- Problem requirements:
Write the lines below as a JSON list of strings, one string per line, skipping blank lines. Leave the pictures out of your answer.

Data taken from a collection

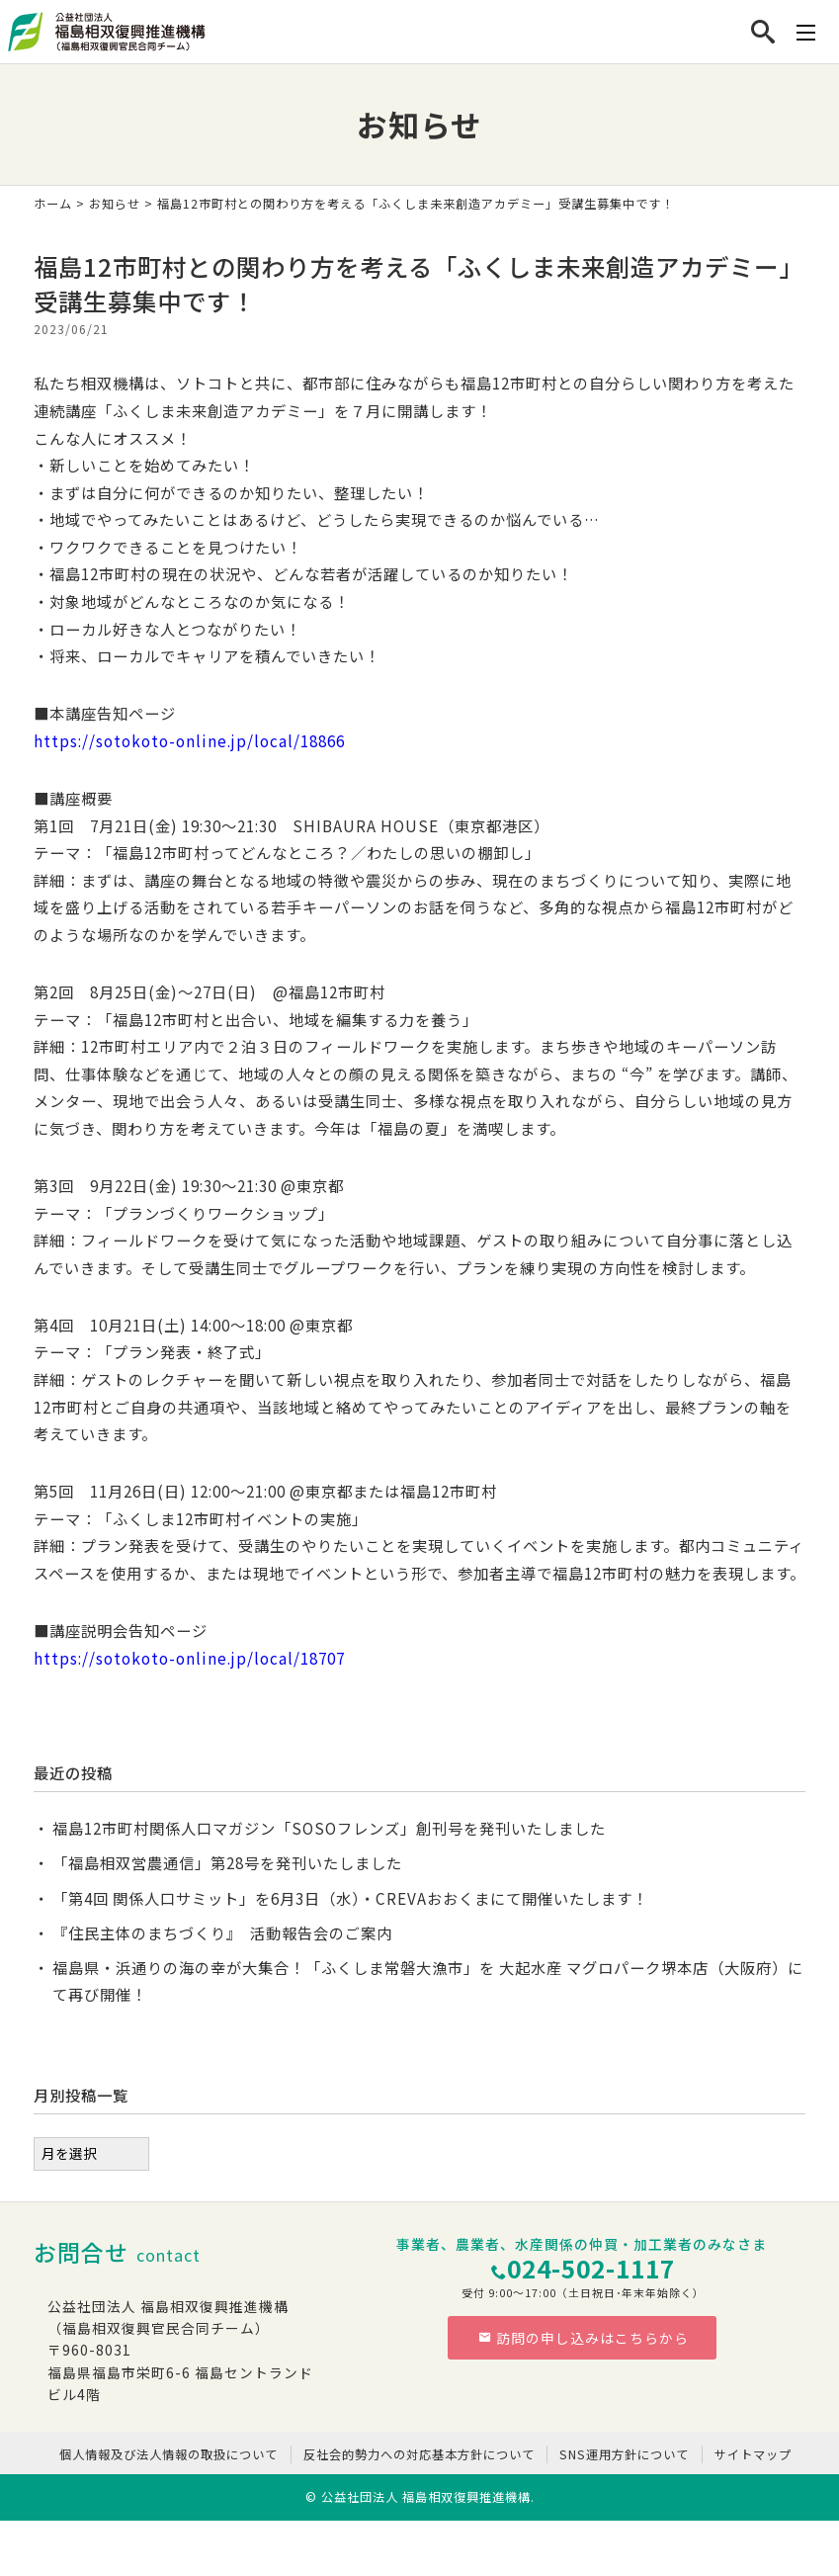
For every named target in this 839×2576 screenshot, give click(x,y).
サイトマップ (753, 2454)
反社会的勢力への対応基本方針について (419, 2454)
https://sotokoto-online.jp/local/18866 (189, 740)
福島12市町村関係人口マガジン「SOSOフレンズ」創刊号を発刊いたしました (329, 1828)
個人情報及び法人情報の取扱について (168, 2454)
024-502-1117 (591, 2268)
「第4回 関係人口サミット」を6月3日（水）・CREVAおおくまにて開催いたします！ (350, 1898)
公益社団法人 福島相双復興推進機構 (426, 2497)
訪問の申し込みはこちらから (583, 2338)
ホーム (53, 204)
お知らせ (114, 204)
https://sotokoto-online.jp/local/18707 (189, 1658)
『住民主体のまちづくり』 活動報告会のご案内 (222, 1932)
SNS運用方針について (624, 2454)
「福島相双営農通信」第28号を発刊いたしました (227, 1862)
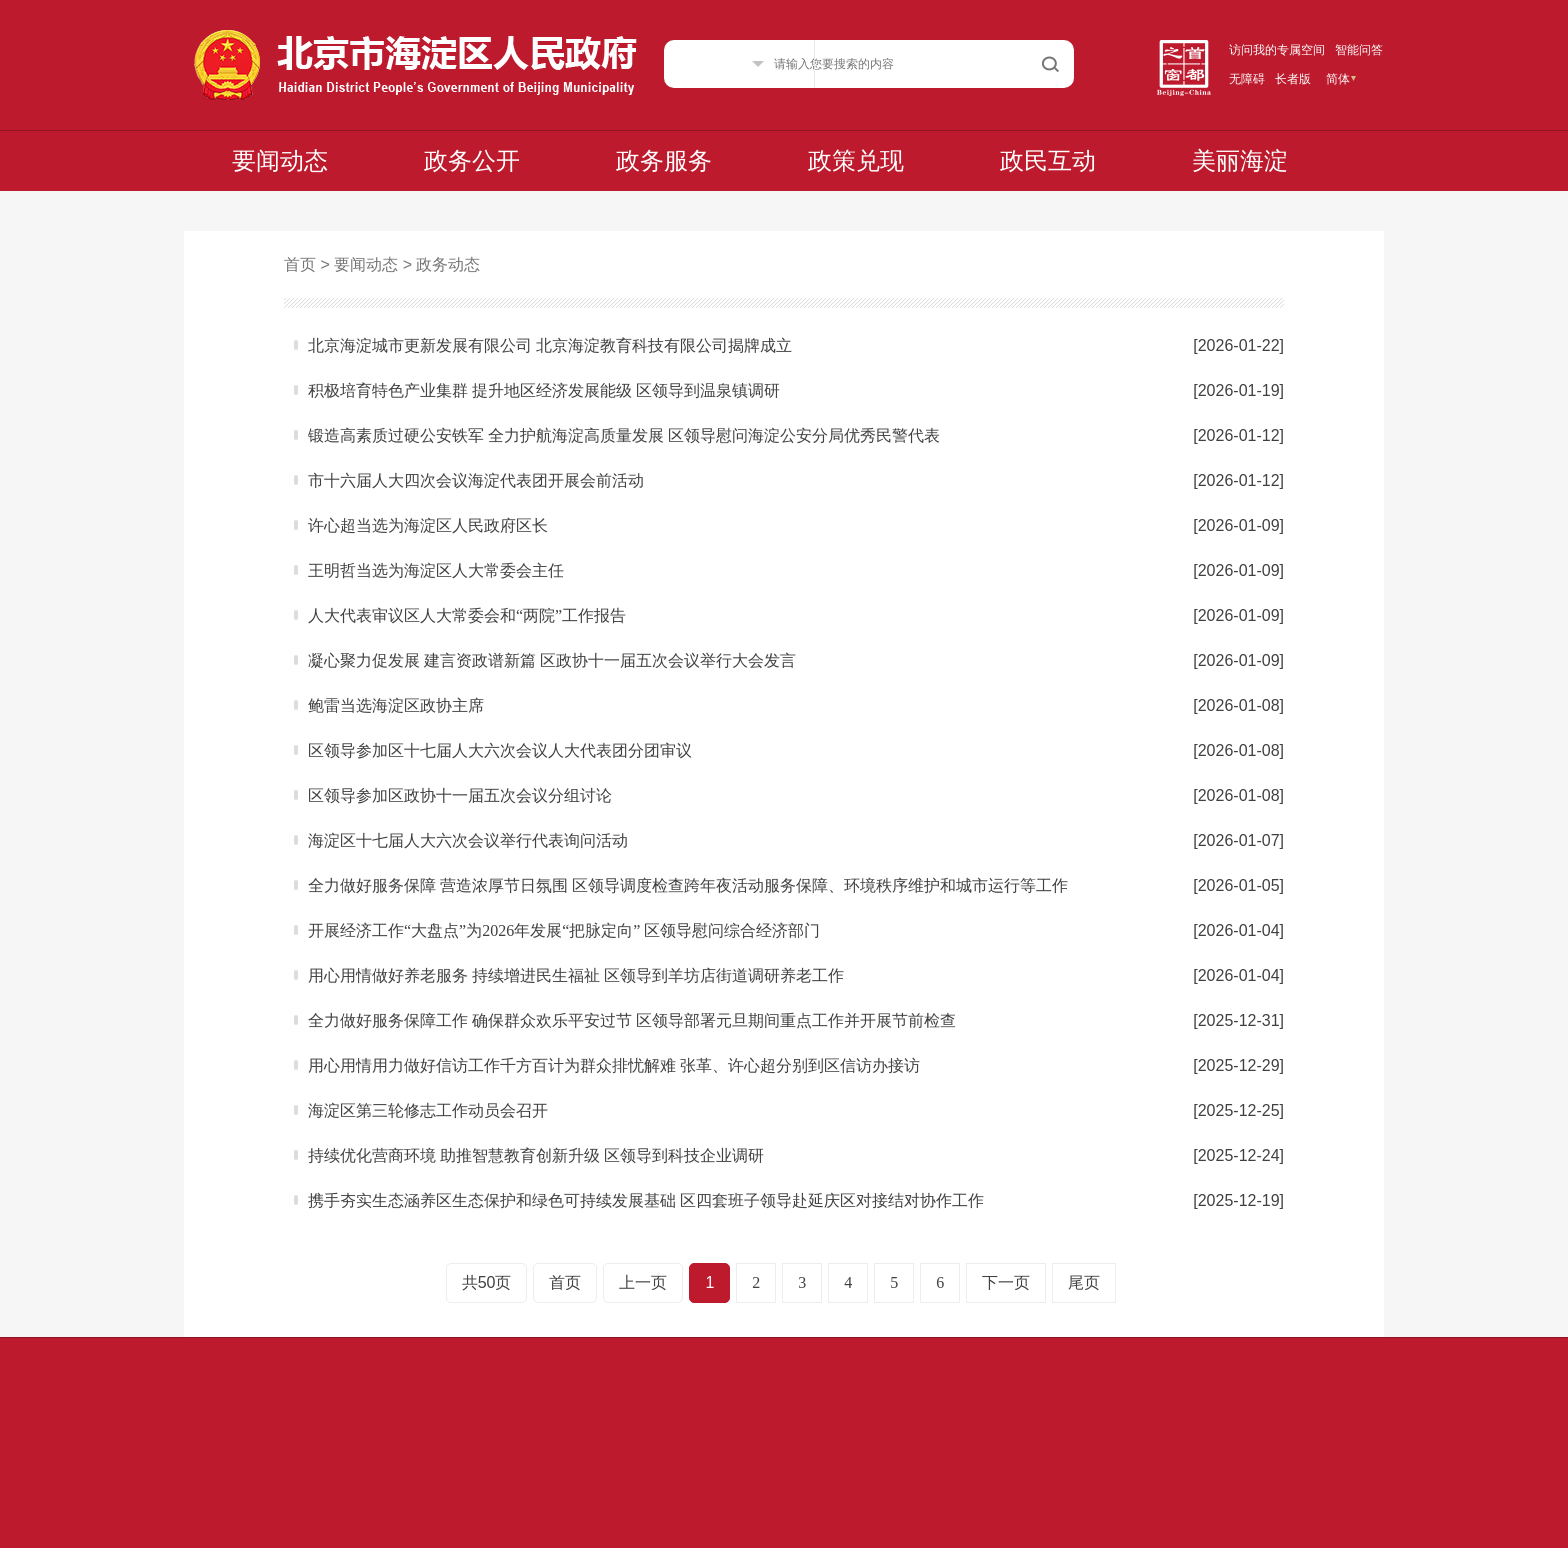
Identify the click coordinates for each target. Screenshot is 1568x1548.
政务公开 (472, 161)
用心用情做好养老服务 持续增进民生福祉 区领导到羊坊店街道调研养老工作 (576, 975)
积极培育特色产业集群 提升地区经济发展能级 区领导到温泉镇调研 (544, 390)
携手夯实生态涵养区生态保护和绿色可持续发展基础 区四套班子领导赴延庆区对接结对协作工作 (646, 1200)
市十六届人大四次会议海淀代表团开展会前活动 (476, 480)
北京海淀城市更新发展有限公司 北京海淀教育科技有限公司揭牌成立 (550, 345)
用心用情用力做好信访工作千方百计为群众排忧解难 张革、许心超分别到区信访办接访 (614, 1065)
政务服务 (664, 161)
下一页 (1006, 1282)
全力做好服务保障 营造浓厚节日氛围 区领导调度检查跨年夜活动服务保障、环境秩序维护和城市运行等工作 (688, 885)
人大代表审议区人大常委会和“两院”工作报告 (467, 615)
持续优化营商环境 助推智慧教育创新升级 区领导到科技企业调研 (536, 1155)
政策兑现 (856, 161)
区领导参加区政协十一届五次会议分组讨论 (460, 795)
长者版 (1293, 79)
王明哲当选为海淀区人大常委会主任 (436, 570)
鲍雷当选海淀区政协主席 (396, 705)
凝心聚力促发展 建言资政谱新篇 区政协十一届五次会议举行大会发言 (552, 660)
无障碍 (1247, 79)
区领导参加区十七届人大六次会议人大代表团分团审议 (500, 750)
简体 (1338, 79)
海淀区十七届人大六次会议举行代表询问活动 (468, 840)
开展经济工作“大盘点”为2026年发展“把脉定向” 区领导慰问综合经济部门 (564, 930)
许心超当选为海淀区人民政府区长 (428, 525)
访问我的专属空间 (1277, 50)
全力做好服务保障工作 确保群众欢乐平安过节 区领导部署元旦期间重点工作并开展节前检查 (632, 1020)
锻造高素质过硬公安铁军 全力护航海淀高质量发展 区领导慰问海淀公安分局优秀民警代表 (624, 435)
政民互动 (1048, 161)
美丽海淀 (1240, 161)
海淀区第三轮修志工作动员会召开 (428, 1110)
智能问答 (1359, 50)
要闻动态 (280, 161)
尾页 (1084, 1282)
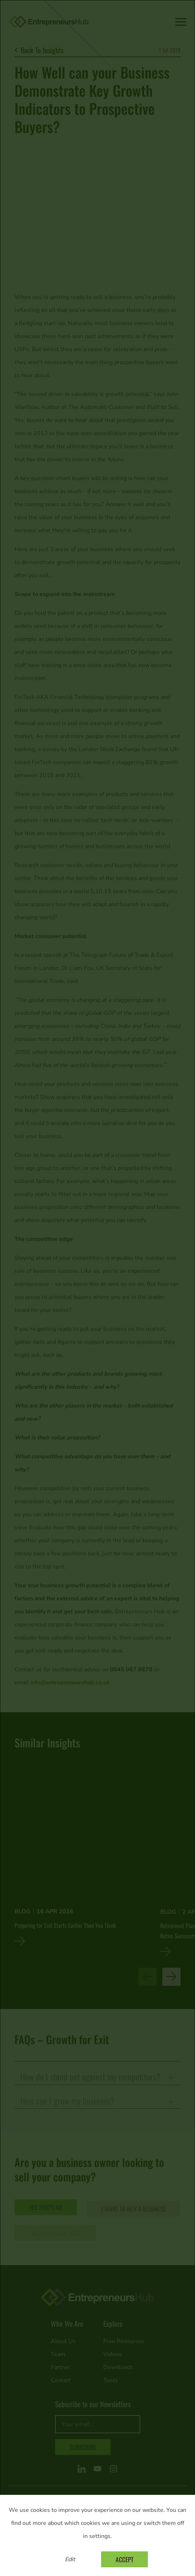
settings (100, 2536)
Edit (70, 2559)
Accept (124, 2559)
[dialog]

- Answer to the problem:
[
  "For every named target in this 839×2576 screenshot, give click(x,y).",
  "サイトマップ (753, 2454)",
  "反社会的勢力への対応基本方針について (419, 2454)",
  "https://sotokoto-online.jp/local/18866 (189, 740)",
  "福島12市町村関係人口マガジン「SOSOフレンズ」創刊号を発刊いたしました (329, 1828)",
  "個人情報及び法人情報の取扱について (168, 2454)",
  "024-502-1117 (591, 2268)",
  "「第4回 関係人口サミット」を6月3日（水）・CREVAおおくまにて開催いたします！ (350, 1898)",
  "公益社団法人 福島相双復興推進機構 (426, 2497)",
  "訪問の申し込みはこちらから (583, 2338)",
  "ホーム (53, 204)",
  "お知らせ (114, 204)",
  "https://sotokoto-online.jp/local/18707 (189, 1658)",
  "『住民主体のまちづくり』 活動報告会のご案内 (222, 1932)",
  "SNS運用方針について (624, 2454)",
  "「福島相双営農通信」第28号を発刊いたしました (227, 1862)",
  "Identify the click coordinates for each target. Screenshot is 1568x1548.",
  "政务公开 (472, 161)",
  "用心用情做好养老服务 持续增进民生福祉 区领导到羊坊店街道调研养老工作 (576, 975)",
  "积极培育特色产业集群 提升地区经济发展能级 区领导到温泉镇调研 (544, 390)",
  "携手夯实生态涵养区生态保护和绿色可持续发展基础 区四套班子领导赴延庆区对接结对协作工作 (646, 1200)",
  "市十六届人大四次会议海淀代表团开展会前活动 (476, 480)",
  "北京海淀城市更新发展有限公司 北京海淀教育科技有限公司揭牌成立 (550, 345)",
  "用心用情用力做好信访工作千方百计为群众排忧解难 张革、许心超分别到区信访办接访 (614, 1065)",
  "政务服务 (664, 161)",
  "下一页 (1006, 1282)",
  "全力做好服务保障 营造浓厚节日氛围 区领导调度检查跨年夜活动服务保障、环境秩序维护和城市运行等工作 (688, 885)",
  "人大代表审议区人大常委会和“两院”工作报告 (467, 615)",
  "持续优化营商环境 助推智慧教育创新升级 区领导到科技企业调研 (536, 1155)",
  "政策兑现 (856, 161)",
  "区领导参加区政协十一届五次会议分组讨论 (460, 795)",
  "长者版 (1293, 79)",
  "王明哲当选为海淀区人大常委会主任 (436, 570)",
  "鲍雷当选海淀区政协主席 (396, 705)",
  "凝心聚力促发展 建言资政谱新篇 区政协十一届五次会议举行大会发言 (552, 660)",
  "无障碍 (1247, 79)",
  "区领导参加区十七届人大六次会议人大代表团分团审议 (500, 750)",
  "简体 (1338, 79)",
  "海淀区十七届人大六次会议举行代表询问活动 (468, 840)",
  "开展经济工作“大盘点”为2026年发展“把脉定向” 区领导慰问综合经济部门 (564, 930)",
  "许心超当选为海淀区人民政府区长 (428, 525)",
  "访问我的专属空间 (1277, 50)",
  "全力做好服务保障工作 确保群众欢乐平安过节 区领导部署元旦期间重点工作并开展节前检查 (632, 1020)",
  "锻造高素质过硬公安铁军 全力护航海淀高质量发展 区领导慰问海淀公安分局优秀民警代表 (624, 435)",
  "政民互动 (1048, 161)",
  "美丽海淀 (1240, 161)",
  "海淀区第三轮修志工作动员会召开 (428, 1110)",
  "智能问答 (1359, 50)",
  "要闻动态 (280, 161)",
  "尾页 (1084, 1282)",
  "settings (100, 2536)",
  "Edit (70, 2559)",
  "Accept (124, 2559)",
  "[dialog]"
]